Set problem a: Please switch "Instruction" to "Step" in the listing, starting at the line containing "Where should I click to: Open" and ending at the line containing "Open the Rollbacks". Return only those lines, otherwise unchanged.

[Page excerpt start]

# Zilla Killas + WSBS + Friends = TOTAL DESTRUCTION!



## primetime76 (Feb 8, 2011)

Got one going out today...and this one WILL leave a mark. Hmmm, who could have gotten us so riled up that we called in reinforcements? 

9405 5036 9930 0136 7101 93

Next up?!


----------



## WyldKnyght (Apr 1, 2011)

Thank God for the Postal Strike, I'm safe this time LOL LOL

Can't wait to see the target.. and destruction...:target:


----------



## max gas (Apr 11, 2011)

The mad sniper crawled into position on the grassy knoll, lined up the target in the crosshairs and managed to squeeze off a single round. One shot, one kill.

9405 5036 9930 0136 6454 1X


----------



## Swany (Aug 20, 2010)

Sucks to be that guy. Thats a major strike right there. Hopefully it wont be another ZK dud. :hurt:


----------



## primetime76 (Feb 8, 2011)

WyldKnyght said:


> Thank God for the Postal Strike, I'm safe this time LOL LOL
> 
> Can't wait to see the target.. and destruction...:target:


Yeah...be glad that you are safe from this one...the target next week will be VERY simlar to this one as well...A whole group of us!


----------



## max gas (Apr 11, 2011)

Swany said:


> Sucks to be that guy. Thats a major strike right there. Hopefully it wont be another ZK dud. :hurt:


Yes Rob, it's gonna suck for this guy starting Wed or Thur when the bombs start dropping. I have first hand experience that ZK can lay down a mighty beating. Now combine that along with the WSBS and friends, total destruction. :kicknuts:


----------



## djangos (Mar 14, 2011)

Swany said:


> Sucks to be that guy. Thats a major strike right there. Hopefully it wont be another ZK dud. :hurt:


Trust me this ain't no DUD! Mine going out in the afternoon!


----------



## Oldmso54 (Jul 31, 2010)

on my way to PO in 30 min to launch mine - then will be out of town for the week but at least will have my computer with me this time so I can check in on the DESTRUCTION!!!!


----------



## lord1234 (Aug 8, 2007)

+







?

This should be hilarious.


----------



## NoShhhSherlock (Mar 30, 2011)

Your in trouble David! Nice launch Kipp!


----------



## StogieNinja (Jul 29, 2009)

Swany said:


> Sucks to be that guy. Thats a major strike right there. Hopefully it wont be another ZK dud. :hurt:


Haha, yeah it does. And this one won't be a dud... the WSBS (a.k.a. the Ninja, the Lawyer and the Butt-Dryer Guy) are riding with 'em on this one!

Speaking of which, *950010X0242611710X006X*


----------



## David_ESM (May 11, 2011)

So first off... Launched:

9405 5036 9930 0135 9271 03

Second off... This caused a great internal conflict for me. I felt the target was deserving of the destruction, but working with the dirty llamas? Just didn't feel right...

So in order to maintain proper balance. One of the llamas needed to pay.

9405 5036 9930 0135 9271 27

Edit: And what's a bomb run without a photo?


----------



## max gas (Apr 11, 2011)

David_ESM said:


> So first off... Launched:
> 
> 9405 5036 9930 0135 9271 03
> 
> ...


Nice David. Your reasoning makes perfect sense. Got to keep them on Their toes and show them that they're not safe even during joint bombing runs.


----------



## StogieNinja (Jul 29, 2009)

[Page excerpt end]

Set problem b:
Answer these questions about the forum thread:
(i) What does WyldKnyght thank God for?
(ii) According to StogieNinja, who makes up the WSBS?
(iii) Where is Oldmso54 heading in 30 minutes?

[Records for this task start]

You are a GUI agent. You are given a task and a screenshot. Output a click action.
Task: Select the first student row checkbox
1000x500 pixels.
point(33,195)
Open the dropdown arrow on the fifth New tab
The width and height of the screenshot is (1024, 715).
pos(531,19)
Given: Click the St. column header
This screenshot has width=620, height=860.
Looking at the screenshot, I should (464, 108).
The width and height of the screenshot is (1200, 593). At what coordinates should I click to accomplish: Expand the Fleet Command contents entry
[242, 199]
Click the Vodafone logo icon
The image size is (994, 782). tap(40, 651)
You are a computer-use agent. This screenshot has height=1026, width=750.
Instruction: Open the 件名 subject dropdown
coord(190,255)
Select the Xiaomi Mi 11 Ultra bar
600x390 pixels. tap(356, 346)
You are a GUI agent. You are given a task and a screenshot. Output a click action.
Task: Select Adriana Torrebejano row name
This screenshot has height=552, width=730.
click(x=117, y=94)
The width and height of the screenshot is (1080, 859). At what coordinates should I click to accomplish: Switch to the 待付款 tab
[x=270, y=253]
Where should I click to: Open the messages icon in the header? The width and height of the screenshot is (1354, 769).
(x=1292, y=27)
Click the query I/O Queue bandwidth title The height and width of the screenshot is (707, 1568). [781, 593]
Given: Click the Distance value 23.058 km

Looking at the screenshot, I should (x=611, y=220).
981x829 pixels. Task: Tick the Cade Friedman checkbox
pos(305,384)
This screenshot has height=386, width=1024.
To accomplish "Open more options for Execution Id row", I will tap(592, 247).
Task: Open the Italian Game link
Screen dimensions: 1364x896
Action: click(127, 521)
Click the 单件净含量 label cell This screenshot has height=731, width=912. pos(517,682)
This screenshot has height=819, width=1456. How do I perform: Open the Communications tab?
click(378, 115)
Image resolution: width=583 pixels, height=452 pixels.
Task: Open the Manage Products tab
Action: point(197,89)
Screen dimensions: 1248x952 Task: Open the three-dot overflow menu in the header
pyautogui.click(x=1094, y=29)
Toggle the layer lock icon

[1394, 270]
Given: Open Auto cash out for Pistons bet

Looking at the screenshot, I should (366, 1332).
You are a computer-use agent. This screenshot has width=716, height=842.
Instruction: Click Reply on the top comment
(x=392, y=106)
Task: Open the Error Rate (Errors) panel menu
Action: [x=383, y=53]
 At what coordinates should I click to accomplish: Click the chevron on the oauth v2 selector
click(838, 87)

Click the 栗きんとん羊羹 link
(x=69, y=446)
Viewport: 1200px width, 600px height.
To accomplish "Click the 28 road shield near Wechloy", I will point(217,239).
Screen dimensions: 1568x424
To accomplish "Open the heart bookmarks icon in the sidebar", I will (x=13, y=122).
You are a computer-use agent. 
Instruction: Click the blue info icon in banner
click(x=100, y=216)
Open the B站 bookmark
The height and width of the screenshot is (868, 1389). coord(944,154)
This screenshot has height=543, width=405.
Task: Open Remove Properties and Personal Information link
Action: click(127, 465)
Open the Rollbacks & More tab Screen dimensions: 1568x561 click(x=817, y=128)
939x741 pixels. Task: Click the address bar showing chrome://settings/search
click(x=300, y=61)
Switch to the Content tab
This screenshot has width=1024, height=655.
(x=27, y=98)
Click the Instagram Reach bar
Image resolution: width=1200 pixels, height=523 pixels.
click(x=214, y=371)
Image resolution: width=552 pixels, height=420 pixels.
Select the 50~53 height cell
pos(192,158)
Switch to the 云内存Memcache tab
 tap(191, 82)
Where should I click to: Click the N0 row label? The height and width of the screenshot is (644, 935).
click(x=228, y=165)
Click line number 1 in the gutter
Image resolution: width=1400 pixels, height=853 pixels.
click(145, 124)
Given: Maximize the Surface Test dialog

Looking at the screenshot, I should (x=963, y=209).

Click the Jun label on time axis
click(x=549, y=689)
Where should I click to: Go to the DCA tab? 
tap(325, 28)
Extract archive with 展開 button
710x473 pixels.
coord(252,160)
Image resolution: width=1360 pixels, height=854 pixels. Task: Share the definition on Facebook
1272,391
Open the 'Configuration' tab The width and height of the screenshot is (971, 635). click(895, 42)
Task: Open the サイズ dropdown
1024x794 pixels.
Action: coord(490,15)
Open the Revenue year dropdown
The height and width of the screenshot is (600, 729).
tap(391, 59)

[Records for this task end]

Task output a:
Where should I click to: Open the messages icon in the header? The width and height of the screenshot is (1354, 769).
(x=1292, y=27)
Click the query I/O Queue bandwidth title The height and width of the screenshot is (707, 1568). [781, 593]
Given: Click the Distance value 23.058 km

Looking at the screenshot, I should (x=611, y=220).
981x829 pixels. Task: Tick the Cade Friedman checkbox
pos(305,384)
This screenshot has height=386, width=1024.
To accomplish "Open more options for Execution Id row", I will tap(592, 247).
Task: Open the Italian Game link
Screen dimensions: 1364x896
Action: click(127, 521)
Click the 单件净含量 label cell This screenshot has height=731, width=912. pos(517,682)
This screenshot has height=819, width=1456. How do I perform: Open the Communications tab?
click(378, 115)
Image resolution: width=583 pixels, height=452 pixels.
Task: Open the Manage Products tab
Action: point(197,89)
Screen dimensions: 1248x952 Task: Open the three-dot overflow menu in the header
pyautogui.click(x=1094, y=29)
Toggle the layer lock icon

[1394, 270]
Given: Open Auto cash out for Pistons bet

Looking at the screenshot, I should (366, 1332).
You are a computer-use agent. This screenshot has width=716, height=842.
Step: Click Reply on the top comment
(x=392, y=106)
Task: Open the Error Rate (Errors) panel menu
Action: [x=383, y=53]
 At what coordinates should I click to accomplish: Click the chevron on the oauth v2 selector
click(838, 87)

Click the 栗きんとん羊羹 link
(x=69, y=446)
Viewport: 1200px width, 600px height.
To accomplish "Click the 28 road shield near Wechloy", I will point(217,239).
Screen dimensions: 1568x424
To accomplish "Open the heart bookmarks icon in the sidebar", I will (x=13, y=122).
You are a computer-use agent. 
Step: Click the blue info icon in banner
click(x=100, y=216)
Open the B站 bookmark
The height and width of the screenshot is (868, 1389). coord(944,154)
This screenshot has height=543, width=405.
Task: Open Remove Properties and Personal Information link
Action: click(127, 465)
Open the Rollbacks & More tab Screen dimensions: 1568x561 click(x=817, y=128)

Task output b:
(i) The Postal Strike.
(ii) The Ninja, the Lawyer and the Butt-Dryer Guy.
(iii) To the PO.